◆ What is being asked ◆
Whenever the word "text" appears in a line of the listing, copy that line.

◆ Data records ◆
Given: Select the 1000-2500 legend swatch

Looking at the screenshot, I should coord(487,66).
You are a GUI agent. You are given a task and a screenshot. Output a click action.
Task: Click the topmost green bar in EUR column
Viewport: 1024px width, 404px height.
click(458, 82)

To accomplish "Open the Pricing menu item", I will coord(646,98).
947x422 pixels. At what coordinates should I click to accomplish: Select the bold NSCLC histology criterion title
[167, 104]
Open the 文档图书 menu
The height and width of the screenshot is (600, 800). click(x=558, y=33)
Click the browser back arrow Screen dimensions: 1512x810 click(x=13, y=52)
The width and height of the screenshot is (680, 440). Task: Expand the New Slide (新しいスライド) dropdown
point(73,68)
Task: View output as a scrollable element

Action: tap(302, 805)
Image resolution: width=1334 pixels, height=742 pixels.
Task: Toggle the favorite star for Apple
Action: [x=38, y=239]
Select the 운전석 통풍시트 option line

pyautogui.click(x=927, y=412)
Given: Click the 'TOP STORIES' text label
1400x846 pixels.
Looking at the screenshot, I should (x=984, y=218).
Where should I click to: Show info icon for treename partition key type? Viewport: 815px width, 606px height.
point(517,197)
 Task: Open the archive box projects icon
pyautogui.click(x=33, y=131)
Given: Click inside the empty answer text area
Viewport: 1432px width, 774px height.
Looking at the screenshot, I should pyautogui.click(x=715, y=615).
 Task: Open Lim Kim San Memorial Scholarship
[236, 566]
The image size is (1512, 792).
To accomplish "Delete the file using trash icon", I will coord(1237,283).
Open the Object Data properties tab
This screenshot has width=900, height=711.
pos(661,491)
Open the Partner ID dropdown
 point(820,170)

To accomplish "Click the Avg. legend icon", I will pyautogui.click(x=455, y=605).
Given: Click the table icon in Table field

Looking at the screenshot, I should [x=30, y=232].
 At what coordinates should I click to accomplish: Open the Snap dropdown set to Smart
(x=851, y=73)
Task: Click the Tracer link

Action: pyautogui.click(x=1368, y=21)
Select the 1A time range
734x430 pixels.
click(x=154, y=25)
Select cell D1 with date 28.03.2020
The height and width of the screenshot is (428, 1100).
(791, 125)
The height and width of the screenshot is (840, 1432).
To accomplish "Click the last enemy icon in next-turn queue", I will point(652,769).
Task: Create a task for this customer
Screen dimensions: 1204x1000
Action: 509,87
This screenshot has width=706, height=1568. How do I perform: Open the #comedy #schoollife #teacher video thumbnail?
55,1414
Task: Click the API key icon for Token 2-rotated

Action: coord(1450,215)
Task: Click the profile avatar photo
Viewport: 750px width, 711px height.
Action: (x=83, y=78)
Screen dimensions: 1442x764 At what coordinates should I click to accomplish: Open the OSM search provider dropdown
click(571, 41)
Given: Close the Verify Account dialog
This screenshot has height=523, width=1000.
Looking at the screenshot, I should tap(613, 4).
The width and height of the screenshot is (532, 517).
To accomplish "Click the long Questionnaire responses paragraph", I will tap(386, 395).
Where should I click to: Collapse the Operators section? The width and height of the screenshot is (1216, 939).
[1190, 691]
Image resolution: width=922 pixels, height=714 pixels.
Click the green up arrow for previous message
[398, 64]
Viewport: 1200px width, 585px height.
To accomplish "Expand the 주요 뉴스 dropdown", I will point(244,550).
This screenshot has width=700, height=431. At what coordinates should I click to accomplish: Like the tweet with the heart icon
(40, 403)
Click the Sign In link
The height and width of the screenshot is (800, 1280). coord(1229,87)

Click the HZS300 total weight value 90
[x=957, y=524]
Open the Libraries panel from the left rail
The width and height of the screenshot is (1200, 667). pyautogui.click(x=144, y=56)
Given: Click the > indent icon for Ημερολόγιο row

◆ Expected answer ◆
Given: Click the 'TOP STORIES' text label
Given: Click inside the empty answer text area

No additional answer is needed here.